-- Task directions --
Each line below needs to be restated word for word.

-- Recorded information --
◆ ◆ ◆ ◆

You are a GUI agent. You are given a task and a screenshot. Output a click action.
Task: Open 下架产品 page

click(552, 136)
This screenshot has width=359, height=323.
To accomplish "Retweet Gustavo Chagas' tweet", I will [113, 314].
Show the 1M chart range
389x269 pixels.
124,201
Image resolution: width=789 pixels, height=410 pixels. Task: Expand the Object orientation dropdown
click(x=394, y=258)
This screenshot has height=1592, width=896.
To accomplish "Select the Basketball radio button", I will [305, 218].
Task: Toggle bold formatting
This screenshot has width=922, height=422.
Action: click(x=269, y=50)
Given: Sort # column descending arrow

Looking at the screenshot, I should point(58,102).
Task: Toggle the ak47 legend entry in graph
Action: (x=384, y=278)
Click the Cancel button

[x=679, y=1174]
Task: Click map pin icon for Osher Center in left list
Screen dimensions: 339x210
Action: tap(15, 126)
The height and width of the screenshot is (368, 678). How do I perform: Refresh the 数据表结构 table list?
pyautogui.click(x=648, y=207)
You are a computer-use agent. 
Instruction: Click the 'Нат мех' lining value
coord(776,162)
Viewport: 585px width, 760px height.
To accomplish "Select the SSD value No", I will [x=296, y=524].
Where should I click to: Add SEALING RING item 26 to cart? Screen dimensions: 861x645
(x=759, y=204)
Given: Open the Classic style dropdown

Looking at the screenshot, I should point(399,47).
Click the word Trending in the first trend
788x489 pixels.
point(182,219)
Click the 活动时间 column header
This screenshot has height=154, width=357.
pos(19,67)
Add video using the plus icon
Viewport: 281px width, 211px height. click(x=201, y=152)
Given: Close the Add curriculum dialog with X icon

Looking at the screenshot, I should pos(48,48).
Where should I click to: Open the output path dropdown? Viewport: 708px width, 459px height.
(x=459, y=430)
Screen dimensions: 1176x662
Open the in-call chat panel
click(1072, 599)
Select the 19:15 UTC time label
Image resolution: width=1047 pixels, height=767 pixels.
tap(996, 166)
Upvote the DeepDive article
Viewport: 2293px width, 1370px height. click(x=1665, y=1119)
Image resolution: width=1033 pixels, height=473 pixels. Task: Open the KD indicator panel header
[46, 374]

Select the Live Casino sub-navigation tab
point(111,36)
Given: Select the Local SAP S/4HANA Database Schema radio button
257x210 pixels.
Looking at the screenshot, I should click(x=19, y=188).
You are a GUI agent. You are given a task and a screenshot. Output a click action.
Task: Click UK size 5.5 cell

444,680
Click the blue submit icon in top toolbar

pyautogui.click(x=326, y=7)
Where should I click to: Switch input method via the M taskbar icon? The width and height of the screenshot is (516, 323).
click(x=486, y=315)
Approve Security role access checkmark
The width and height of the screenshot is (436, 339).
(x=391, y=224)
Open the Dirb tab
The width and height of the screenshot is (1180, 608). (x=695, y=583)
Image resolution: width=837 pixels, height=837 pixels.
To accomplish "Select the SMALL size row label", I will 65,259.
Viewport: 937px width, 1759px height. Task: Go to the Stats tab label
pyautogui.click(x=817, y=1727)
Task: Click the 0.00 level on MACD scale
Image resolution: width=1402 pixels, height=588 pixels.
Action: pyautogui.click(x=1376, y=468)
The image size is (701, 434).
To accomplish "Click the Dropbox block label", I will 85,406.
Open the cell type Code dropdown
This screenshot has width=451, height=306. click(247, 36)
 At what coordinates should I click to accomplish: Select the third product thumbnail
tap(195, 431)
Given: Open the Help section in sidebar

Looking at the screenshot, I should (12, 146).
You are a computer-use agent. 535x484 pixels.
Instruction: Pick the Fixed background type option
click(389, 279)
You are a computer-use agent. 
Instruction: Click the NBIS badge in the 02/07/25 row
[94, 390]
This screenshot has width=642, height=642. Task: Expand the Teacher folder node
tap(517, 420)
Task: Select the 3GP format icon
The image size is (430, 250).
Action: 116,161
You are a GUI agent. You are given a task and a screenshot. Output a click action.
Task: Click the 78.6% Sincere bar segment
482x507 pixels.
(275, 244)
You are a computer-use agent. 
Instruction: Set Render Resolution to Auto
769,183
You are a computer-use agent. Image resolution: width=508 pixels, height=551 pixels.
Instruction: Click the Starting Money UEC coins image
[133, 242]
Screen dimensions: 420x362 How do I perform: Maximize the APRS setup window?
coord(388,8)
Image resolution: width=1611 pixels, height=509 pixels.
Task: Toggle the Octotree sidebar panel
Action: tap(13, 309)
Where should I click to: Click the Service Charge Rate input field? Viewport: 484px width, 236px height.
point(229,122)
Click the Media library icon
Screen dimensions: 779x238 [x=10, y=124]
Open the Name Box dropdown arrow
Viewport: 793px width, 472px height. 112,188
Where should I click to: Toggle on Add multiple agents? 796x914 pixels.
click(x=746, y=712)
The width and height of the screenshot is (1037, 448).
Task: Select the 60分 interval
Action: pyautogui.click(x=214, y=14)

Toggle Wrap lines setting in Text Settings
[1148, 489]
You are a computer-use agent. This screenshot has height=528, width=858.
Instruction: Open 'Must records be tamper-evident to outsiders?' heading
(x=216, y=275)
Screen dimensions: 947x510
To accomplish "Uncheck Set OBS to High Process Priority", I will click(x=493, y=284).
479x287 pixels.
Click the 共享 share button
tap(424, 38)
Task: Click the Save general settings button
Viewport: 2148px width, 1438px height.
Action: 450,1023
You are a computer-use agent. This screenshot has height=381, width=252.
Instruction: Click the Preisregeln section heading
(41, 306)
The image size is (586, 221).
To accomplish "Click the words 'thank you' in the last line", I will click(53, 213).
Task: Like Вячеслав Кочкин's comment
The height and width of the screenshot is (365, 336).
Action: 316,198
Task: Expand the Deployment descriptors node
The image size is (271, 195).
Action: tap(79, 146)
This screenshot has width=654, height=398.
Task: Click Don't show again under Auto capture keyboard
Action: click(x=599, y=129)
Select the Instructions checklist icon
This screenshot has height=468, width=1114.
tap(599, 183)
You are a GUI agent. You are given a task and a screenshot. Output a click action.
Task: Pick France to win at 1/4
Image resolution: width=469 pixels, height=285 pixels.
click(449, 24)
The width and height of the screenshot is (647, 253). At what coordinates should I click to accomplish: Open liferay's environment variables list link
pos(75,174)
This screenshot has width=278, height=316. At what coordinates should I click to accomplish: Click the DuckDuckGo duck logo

◆ ◆ ◆ ◆

-- Solution below --
You are a GUI agent. You are given a task and a screenshot. Output a click action.
Task: Open 下架产品 page

click(552, 136)
This screenshot has width=359, height=323.
To accomplish "Retweet Gustavo Chagas' tweet", I will [113, 314].
Show the 1M chart range
389x269 pixels.
124,201
Image resolution: width=789 pixels, height=410 pixels. Task: Expand the Object orientation dropdown
click(x=394, y=258)
This screenshot has height=1592, width=896.
To accomplish "Select the Basketball radio button", I will [305, 218].
Task: Toggle bold formatting
This screenshot has width=922, height=422.
Action: click(x=269, y=50)
Given: Sort # column descending arrow

Looking at the screenshot, I should point(58,102).
Task: Toggle the ak47 legend entry in graph
Action: (x=384, y=278)
Click the Cancel button

[x=679, y=1174]
Task: Click map pin icon for Osher Center in left list
Screen dimensions: 339x210
Action: tap(15, 126)
The height and width of the screenshot is (368, 678). How do I perform: Refresh the 数据表结构 table list?
pyautogui.click(x=648, y=207)
You are a computer-use agent. 
Instruction: Click the 'Нат мех' lining value
coord(776,162)
Viewport: 585px width, 760px height.
To accomplish "Select the SSD value No", I will [x=296, y=524].
Where should I click to: Add SEALING RING item 26 to cart? Screen dimensions: 861x645
(x=759, y=204)
Given: Open the Classic style dropdown

Looking at the screenshot, I should point(399,47).
Click the word Trending in the first trend
788x489 pixels.
point(182,219)
Click the 活动时间 column header
This screenshot has height=154, width=357.
pos(19,67)
Add video using the plus icon
Viewport: 281px width, 211px height. click(x=201, y=152)
Given: Close the Add curriculum dialog with X icon

Looking at the screenshot, I should pos(48,48).
Where should I click to: Open the output path dropdown? Viewport: 708px width, 459px height.
(x=459, y=430)
Screen dimensions: 1176x662
Open the in-call chat panel
click(1072, 599)
Select the 19:15 UTC time label
Image resolution: width=1047 pixels, height=767 pixels.
tap(996, 166)
Upvote the DeepDive article
Viewport: 2293px width, 1370px height. click(x=1665, y=1119)
Image resolution: width=1033 pixels, height=473 pixels. Task: Open the KD indicator panel header
[46, 374]

Select the Live Casino sub-navigation tab
point(111,36)
Given: Select the Local SAP S/4HANA Database Schema radio button
257x210 pixels.
Looking at the screenshot, I should click(x=19, y=188).
You are a GUI agent. You are given a task and a screenshot. Output a click action.
Task: Click UK size 5.5 cell

444,680
Click the blue submit icon in top toolbar

pyautogui.click(x=326, y=7)
Where should I click to: Switch input method via the M taskbar icon? The width and height of the screenshot is (516, 323).
click(x=486, y=315)
Approve Security role access checkmark
The width and height of the screenshot is (436, 339).
(x=391, y=224)
Open the Dirb tab
The width and height of the screenshot is (1180, 608). (x=695, y=583)
Image resolution: width=837 pixels, height=837 pixels.
To accomplish "Select the SMALL size row label", I will 65,259.
Viewport: 937px width, 1759px height. Task: Go to the Stats tab label
pyautogui.click(x=817, y=1727)
Task: Click the 0.00 level on MACD scale
Image resolution: width=1402 pixels, height=588 pixels.
Action: pyautogui.click(x=1376, y=468)
The image size is (701, 434).
To accomplish "Click the Dropbox block label", I will 85,406.
Open the cell type Code dropdown
This screenshot has width=451, height=306. click(247, 36)
 At what coordinates should I click to accomplish: Select the third product thumbnail
tap(195, 431)
Given: Open the Help section in sidebar

Looking at the screenshot, I should (12, 146).
You are a computer-use agent. 535x484 pixels.
Instruction: Pick the Fixed background type option
click(389, 279)
You are a computer-use agent. 
Instruction: Click the NBIS badge in the 02/07/25 row
[94, 390]
This screenshot has width=642, height=642. Task: Expand the Teacher folder node
tap(517, 420)
Task: Select the 3GP format icon
The image size is (430, 250).
Action: 116,161
You are a GUI agent. You are given a task and a screenshot. Output a click action.
Task: Click the 78.6% Sincere bar segment
482x507 pixels.
(275, 244)
You are a computer-use agent. 
Instruction: Set Render Resolution to Auto
769,183
You are a computer-use agent. Image resolution: width=508 pixels, height=551 pixels.
Instruction: Click the Starting Money UEC coins image
[133, 242]
Screen dimensions: 420x362 How do I perform: Maximize the APRS setup window?
coord(388,8)
Image resolution: width=1611 pixels, height=509 pixels.
Task: Toggle the Octotree sidebar panel
Action: tap(13, 309)
Where should I click to: Click the Service Charge Rate input field? Viewport: 484px width, 236px height.
point(229,122)
Click the Media library icon
Screen dimensions: 779x238 [x=10, y=124]
Open the Name Box dropdown arrow
Viewport: 793px width, 472px height. 112,188
Where should I click to: Toggle on Add multiple agents? 796x914 pixels.
click(x=746, y=712)
The width and height of the screenshot is (1037, 448).
Task: Select the 60分 interval
Action: pyautogui.click(x=214, y=14)

Toggle Wrap lines setting in Text Settings
[1148, 489]
You are a computer-use agent. This screenshot has height=528, width=858.
Instruction: Open 'Must records be tamper-evident to outsiders?' heading
(x=216, y=275)
Screen dimensions: 947x510
To accomplish "Uncheck Set OBS to High Process Priority", I will click(x=493, y=284).
479x287 pixels.
Click the 共享 share button
tap(424, 38)
Task: Click the Save general settings button
Viewport: 2148px width, 1438px height.
Action: 450,1023
You are a computer-use agent. This screenshot has height=381, width=252.
Instruction: Click the Preisregeln section heading
(41, 306)
The image size is (586, 221).
To accomplish "Click the words 'thank you' in the last line", I will click(53, 213).
Task: Like Вячеслав Кочкин's comment
The height and width of the screenshot is (365, 336).
Action: 316,198
Task: Expand the Deployment descriptors node
The image size is (271, 195).
Action: tap(79, 146)
This screenshot has width=654, height=398.
Task: Click Don't show again under Auto capture keyboard
Action: click(x=599, y=129)
Select the Instructions checklist icon
This screenshot has height=468, width=1114.
tap(599, 183)
You are a GUI agent. You are given a task and a screenshot. Output a click action.
Task: Pick France to win at 1/4
Image resolution: width=469 pixels, height=285 pixels.
click(449, 24)
The width and height of the screenshot is (647, 253). At what coordinates should I click to accomplish: Open liferay's environment variables list link
pos(75,174)
This screenshot has width=278, height=316. At what coordinates should I click to accomplish: Click the DuckDuckGo duck logo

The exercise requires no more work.